Update on Nidd Hall Portrait and 1534 Anne Boleyn Medal – The Press articles are not correct


Most Happi Medal
Most Happi Medal
I contacted the University of California yesterday regarding the news reports about how a facial recognition program had matched the 1534 Moost Happi Medal and the Nidd Hall portrait, and was very surprised to get an email back from Professor Conrad Rudolph of the Department of the History of Art, project director of FACES, who said that their research is actually not complete.
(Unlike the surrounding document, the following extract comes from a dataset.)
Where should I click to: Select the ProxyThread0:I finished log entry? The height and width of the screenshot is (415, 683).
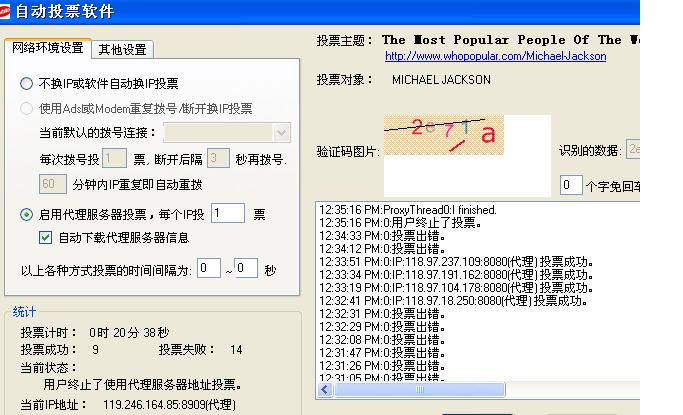coord(407,210)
He gave me the following statement and gave me permission to share it here:

Recent findings of the FACES (Faces, Art, and Computerized Evaluation Systems) research project at the University of California, Riverside, have been misinterpreted by the press. While the FACES team did find certain associations and lack of associations between a number of famous portraits (in particular, problematic groups of portraits sometimes said to be of Anne Boleyn and of William Shakespeare), a forthcoming publication by the FACES team will state that the overall results of our work on these particular groups of portraits is inconclusive. As a matter of principle, we are insistent that this technology does not prove the identity of its subjects. It merely provides new categories of evidence for researchers to use in coming to their own conclusions. And it is the decided position of the FACES team that research on these groups of portraits is incomplete.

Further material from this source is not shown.